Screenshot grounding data
────
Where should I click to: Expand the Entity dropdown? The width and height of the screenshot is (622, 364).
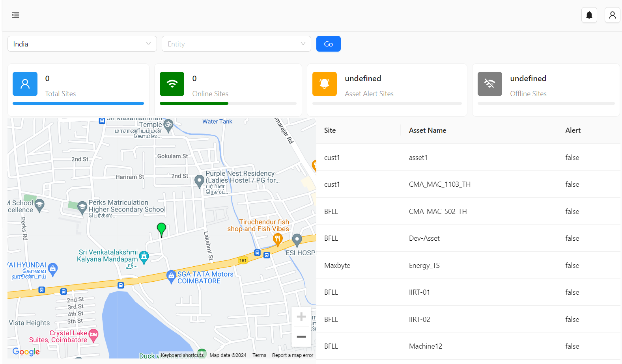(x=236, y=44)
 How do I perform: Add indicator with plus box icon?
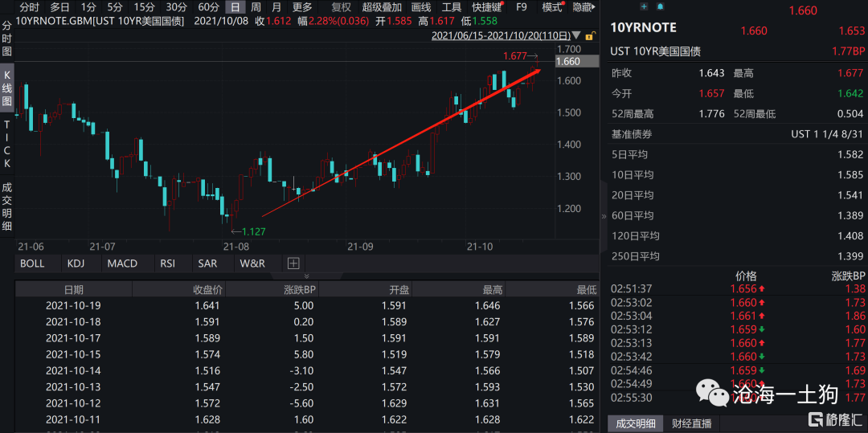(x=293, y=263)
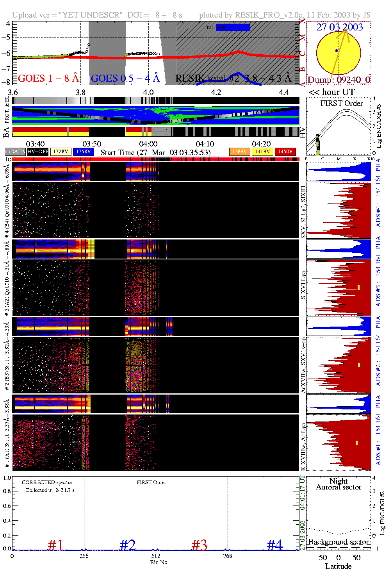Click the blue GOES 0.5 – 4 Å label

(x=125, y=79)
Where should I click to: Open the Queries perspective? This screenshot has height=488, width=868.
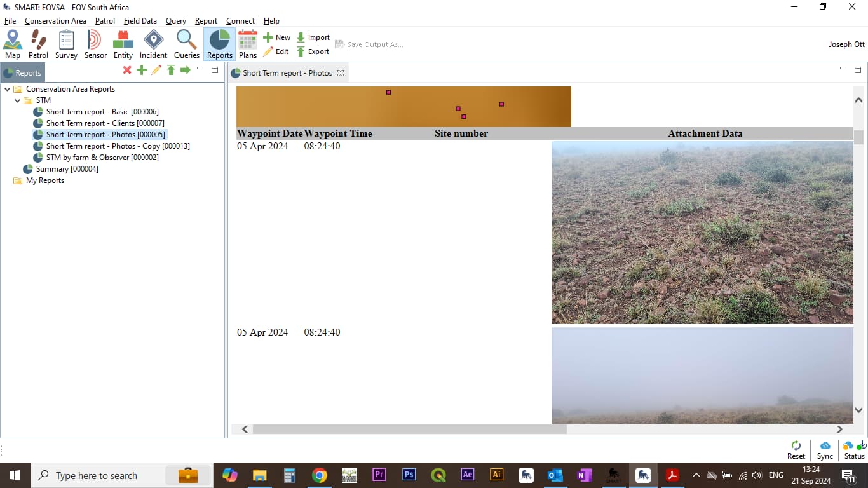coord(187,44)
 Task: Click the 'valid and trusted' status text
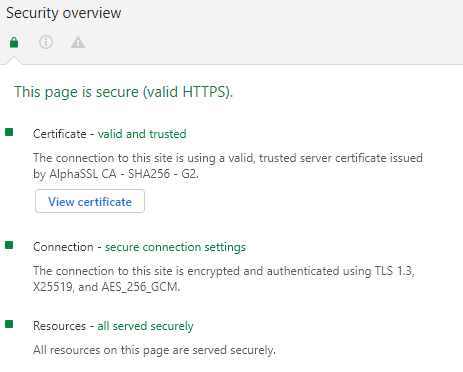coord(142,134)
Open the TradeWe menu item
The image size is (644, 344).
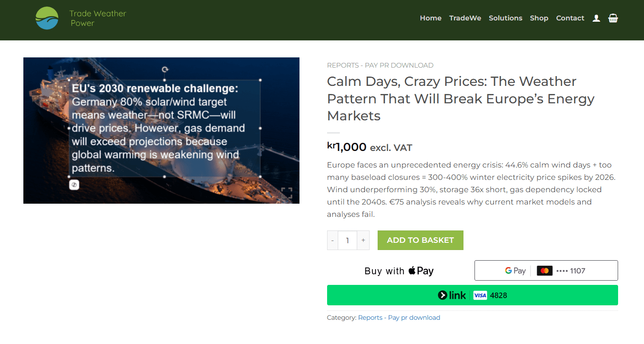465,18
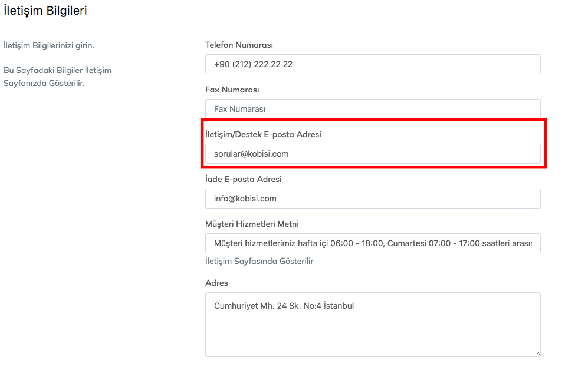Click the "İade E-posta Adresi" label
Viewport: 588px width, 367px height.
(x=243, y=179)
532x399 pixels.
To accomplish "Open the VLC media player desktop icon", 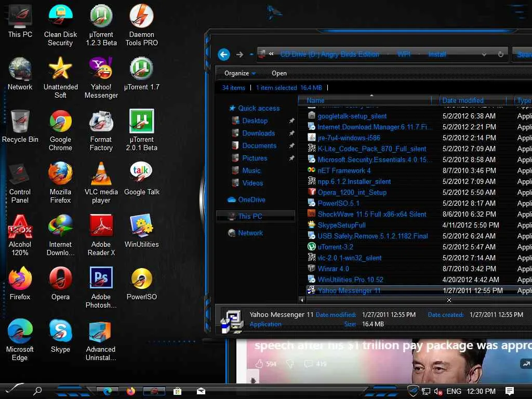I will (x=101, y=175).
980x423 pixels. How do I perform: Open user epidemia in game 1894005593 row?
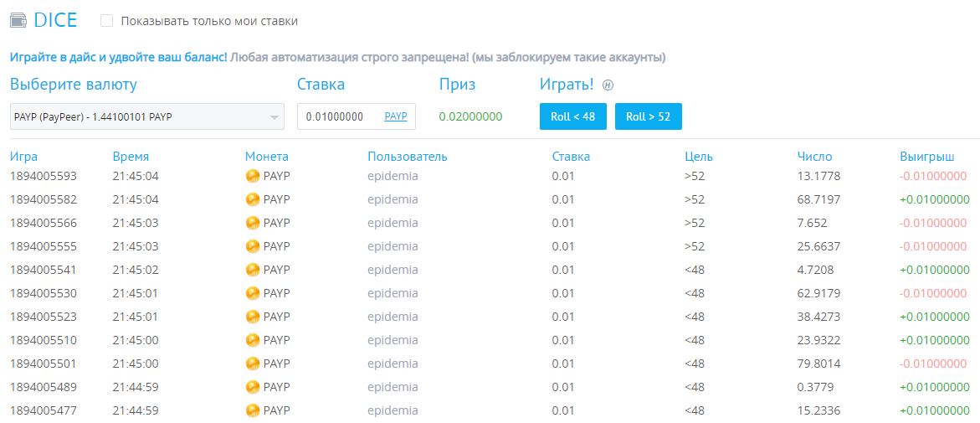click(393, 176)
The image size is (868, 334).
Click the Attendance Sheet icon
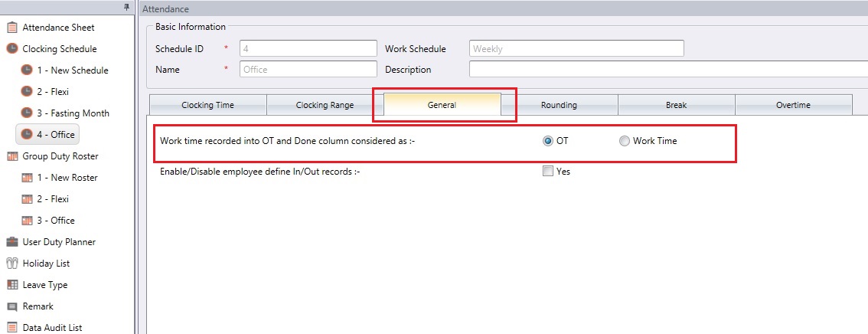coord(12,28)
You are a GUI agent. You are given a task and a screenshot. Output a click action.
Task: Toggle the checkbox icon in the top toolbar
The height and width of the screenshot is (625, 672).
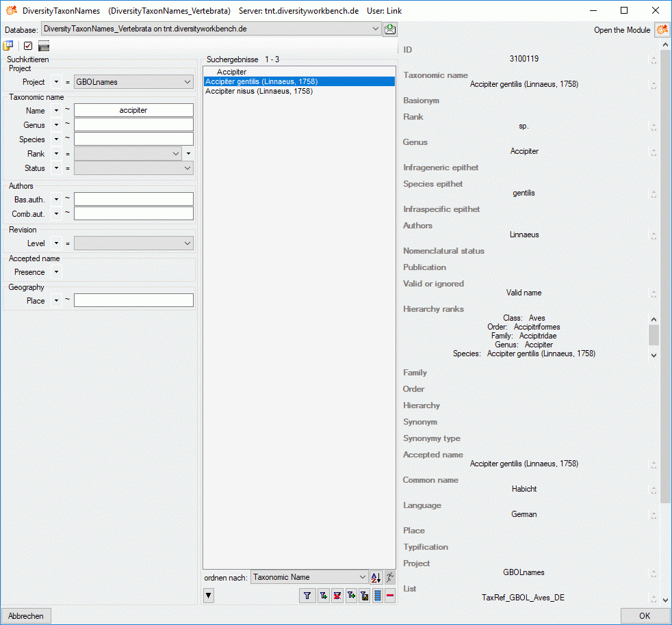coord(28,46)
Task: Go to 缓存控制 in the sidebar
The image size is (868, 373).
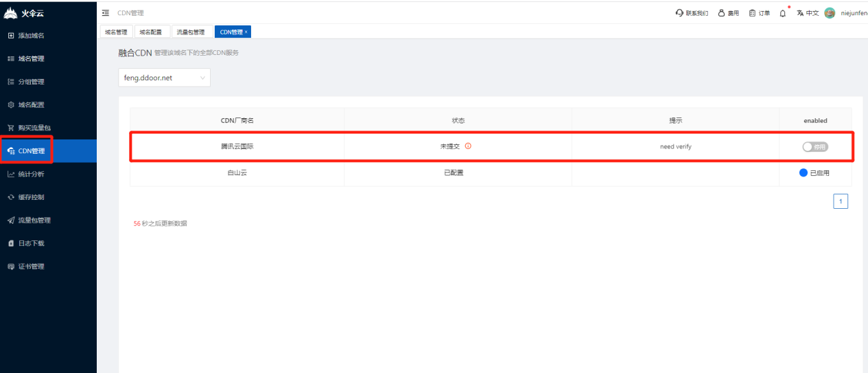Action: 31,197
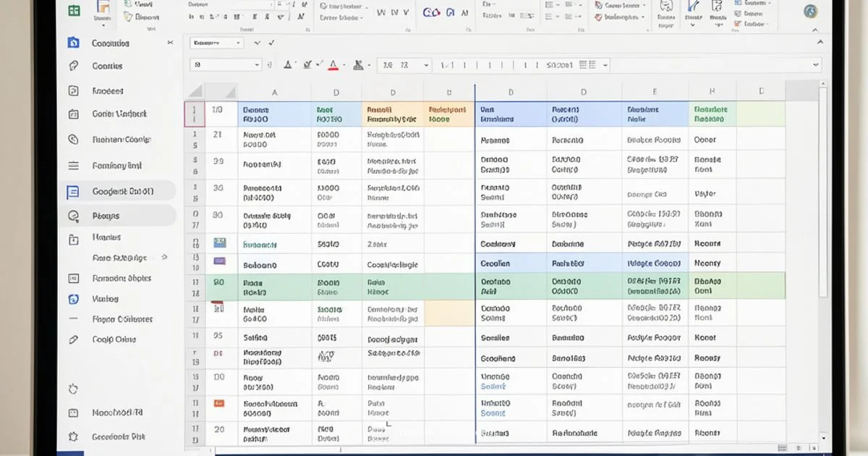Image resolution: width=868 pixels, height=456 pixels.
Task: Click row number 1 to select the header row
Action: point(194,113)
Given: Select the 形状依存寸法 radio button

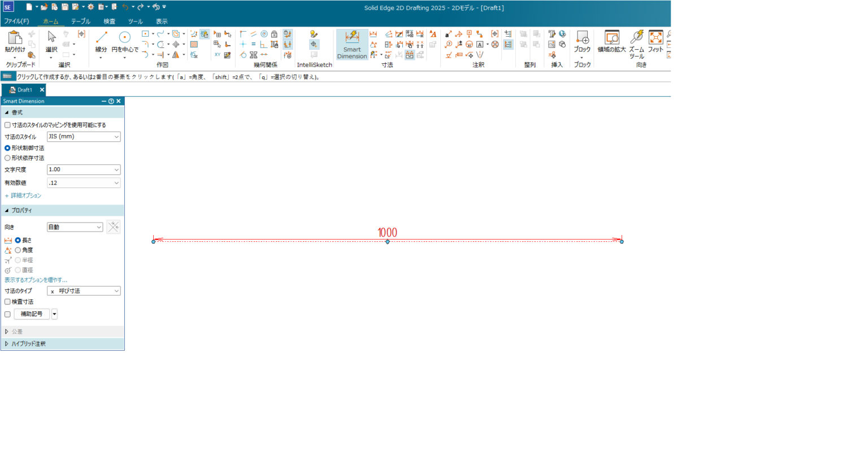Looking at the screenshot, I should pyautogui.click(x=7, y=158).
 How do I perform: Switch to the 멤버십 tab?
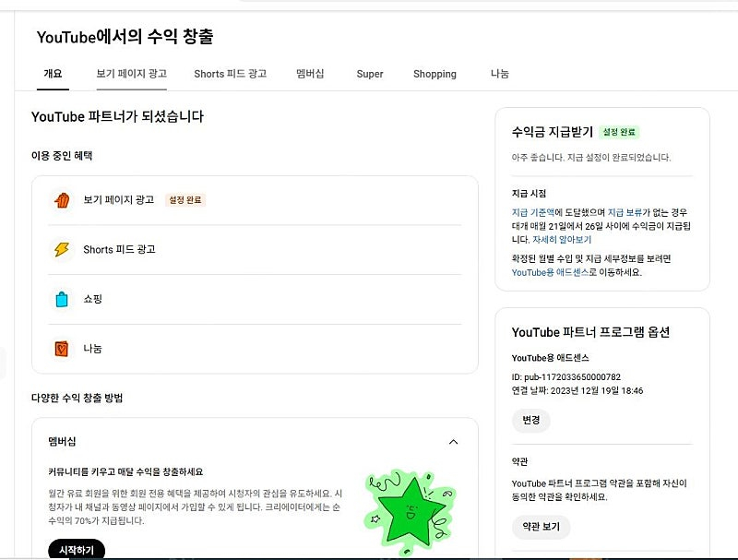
────
● **Task objective**:
From the line containing "980x423 pixels. How" through the final line of the records, write out each line exactly, and include no pictures.

● **Exercise result**:
980x423 pixels. How do I perform: Open user epidemia in game 1894005593 row?
click(393, 176)
The image size is (868, 334).
Click the Attendance Sheet icon
coord(12,28)
You are a GUI agent. You are given a task and a screenshot. Output a click action.
Task: Toggle the checkbox icon in the top toolbar
The height and width of the screenshot is (625, 672).
coord(28,46)
Task: Go to 缓存控制 in the sidebar
The image size is (868, 373).
Action: 31,197
Image resolution: width=868 pixels, height=456 pixels.
Task: Click row number 1 to select the header row
Action: point(194,113)
Given: Select the 形状依存寸法 radio button

Looking at the screenshot, I should pyautogui.click(x=7, y=158).
 How do I perform: Switch to the 멤버십 tab?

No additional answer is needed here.